States rivalry on healthy lifestyle:
However, it is simply not enough to look at only the region, what about states? Can I rank the states by Beneficial Fun Time Ratio?
On the map above, darker cyan indicates better performance on Beneficial Fun Time Ratio.
The result is very interesting and sort of counter-intuitive. I was supposing with sunshine and ocean, Californians and Floridians would have a very high ratio. On Youtube videos is looks like they surf and bike all day long. I even went back to check my code and data manipulation process, but unfortunately, in the world of data visualization, counterintuitive things happen all the time. The only reason I can think of is that maybe the geeks in California spend too much time playing games.
Does education level make a difference?
I also want to examine the possible relationship between lifestyle and education level. Thus I plotted the graph below, and I also added a new continuous variable, personal weekly income as another factor.
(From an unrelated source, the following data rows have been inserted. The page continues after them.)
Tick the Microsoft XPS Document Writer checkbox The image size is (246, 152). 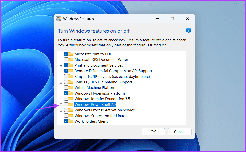click(x=66, y=60)
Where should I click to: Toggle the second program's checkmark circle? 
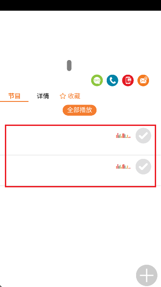(143, 166)
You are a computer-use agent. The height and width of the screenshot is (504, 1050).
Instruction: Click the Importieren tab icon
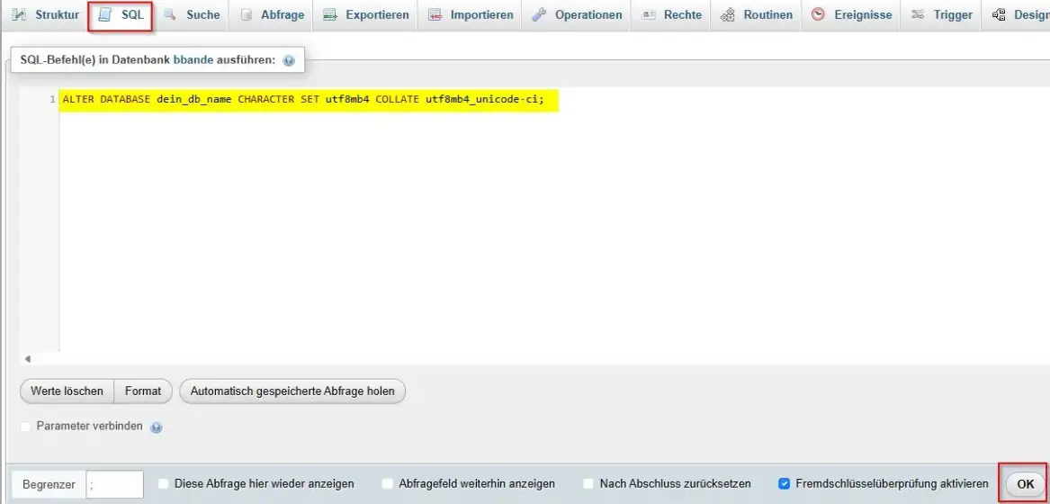click(x=435, y=15)
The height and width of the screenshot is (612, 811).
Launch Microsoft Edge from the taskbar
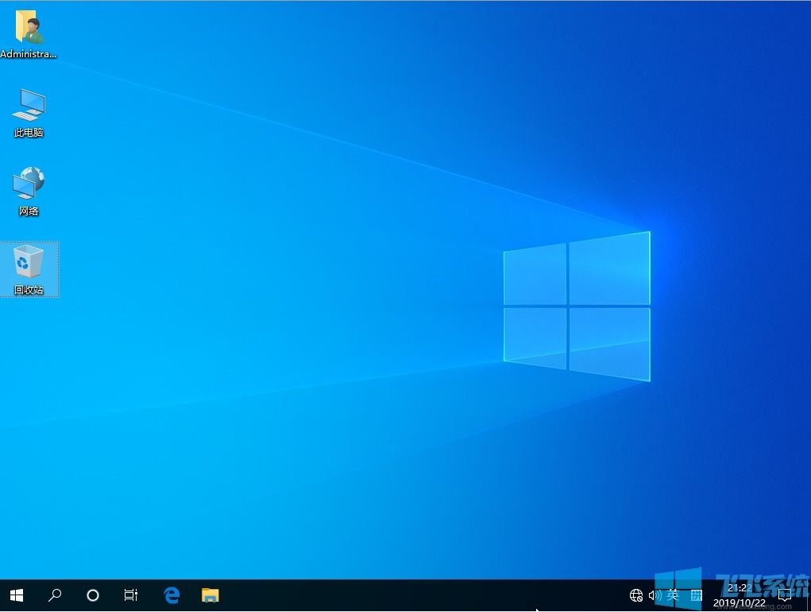tap(172, 595)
The first thing everybody will notice is that people who did not finish college have obviously less income than those who did. But that's not the purpose of this graph. In this particular graph, dots gaining density towards the top would indicate that this education level has higher Beneficial Fun Time Rate, but that never happens. It seems that some doctors can possibly be couch potatoes and some people with lower degrees can maintain a healthy lifestyle too! So my conclusion here is Education Level does not have a powerful impact on lifestyle when it comes to recreational activities.
- Americans spend a lot of time in their life watching TV & movies
- Location and income definitely shape a person's entertainment life
- Education level does not affect the healthiness of one's recreational choices
- Be careful when you surmise one state must have healthy/ unhealthy lifestyle, since the reality can be totally counter-intuitive.
Given the dataset, I can also explore the relationship between different job titles, industries and the Beneficial Fun Time Rate. I also need to drill down to each state's micro data to explain the map I plotted previously. In all, this is such a fun data exploration journey and if you read till here, I would like to thank you for your patience and you've probably been sitting for too long, now you may need to get up and go for a walk!